=== Begin Enclosure ===

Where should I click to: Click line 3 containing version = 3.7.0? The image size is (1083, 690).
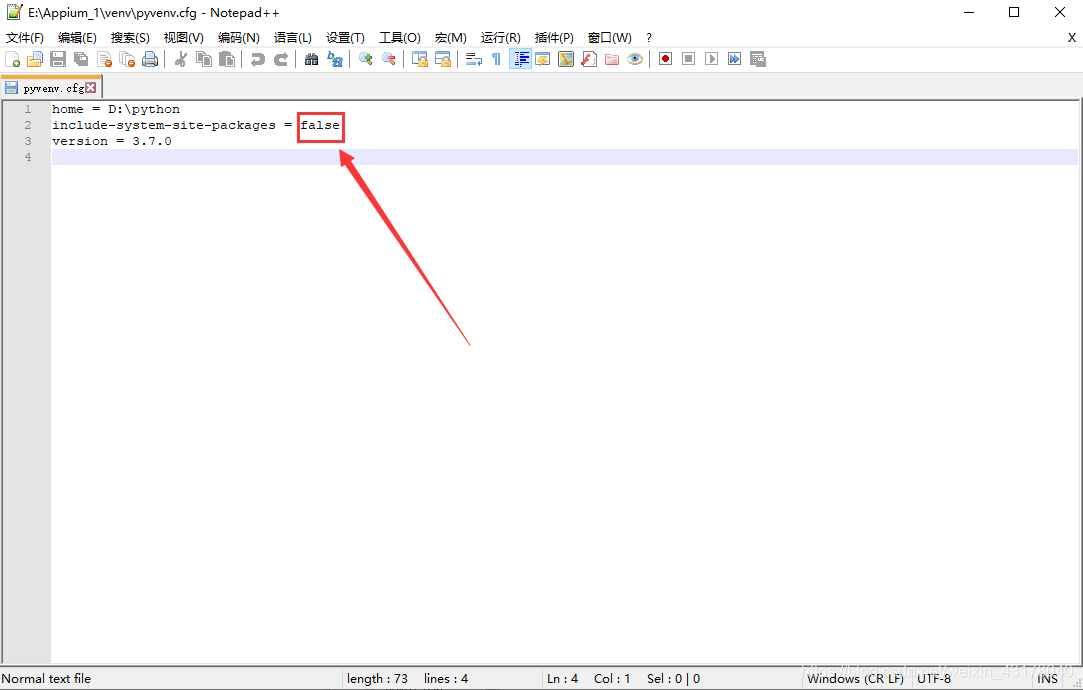click(x=113, y=140)
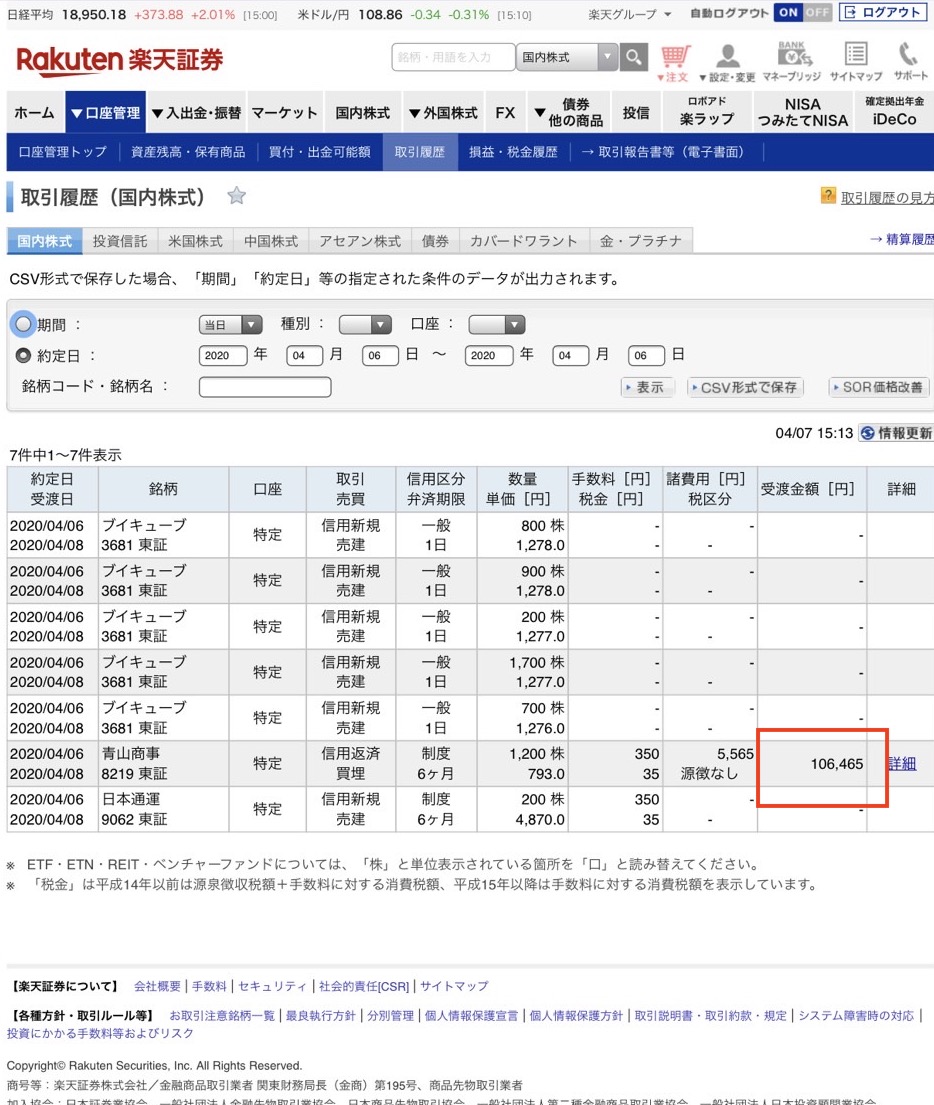
Task: Click the サイトマップ icon in header
Action: point(855,57)
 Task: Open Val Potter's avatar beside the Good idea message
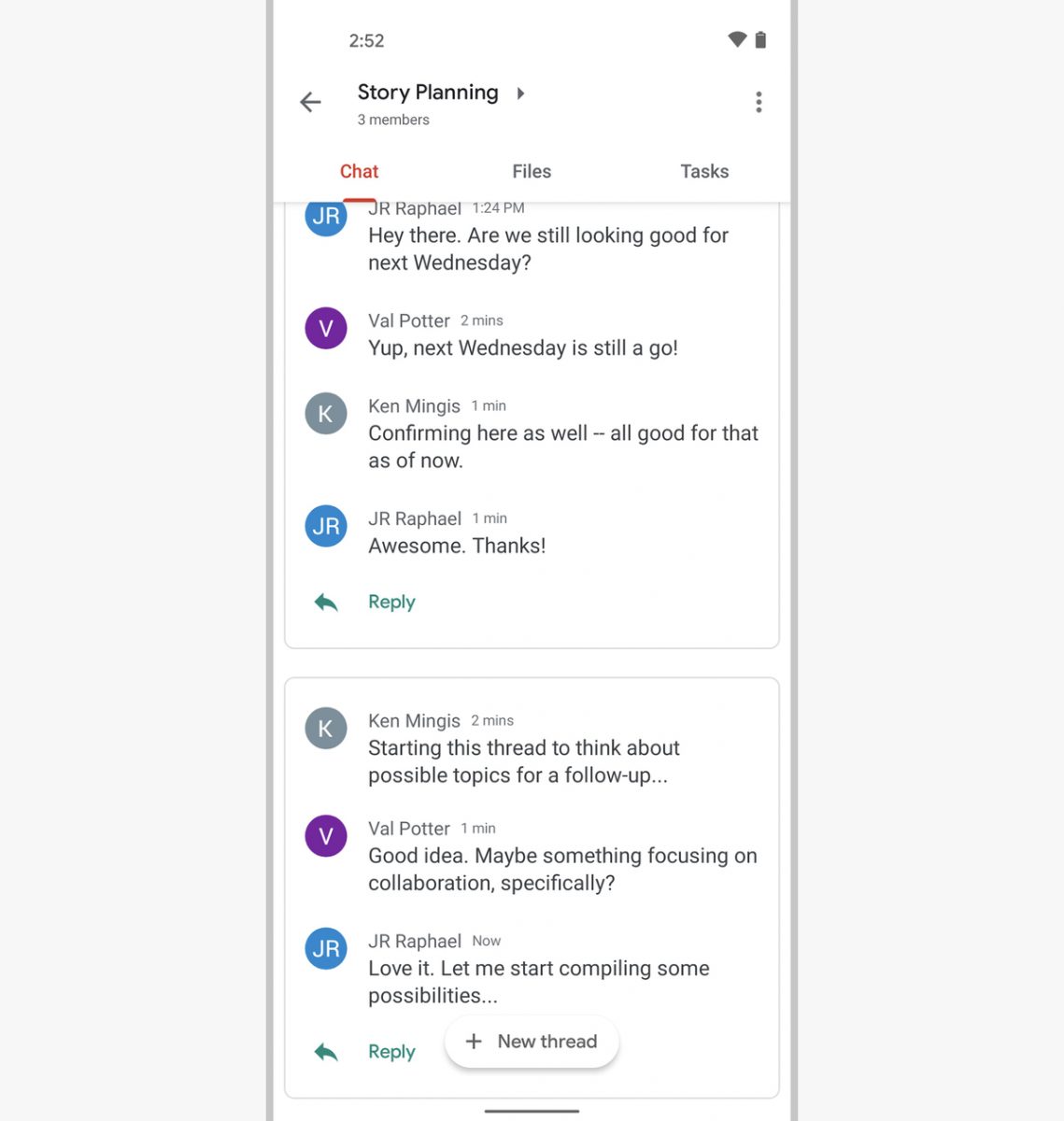(x=326, y=836)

=== End Enclosure ===

▶ **What is being asked**
Without the pictures, write out every entry exactly as it appears.

▶ **Result**
Where should I click to: Click line 3 containing version = 3.7.0? The image size is (1083, 690).
click(x=113, y=140)
Task: Click the サイトマップ icon in header
Action: point(855,57)
 Task: Open Val Potter's avatar beside the Good idea message
(x=326, y=836)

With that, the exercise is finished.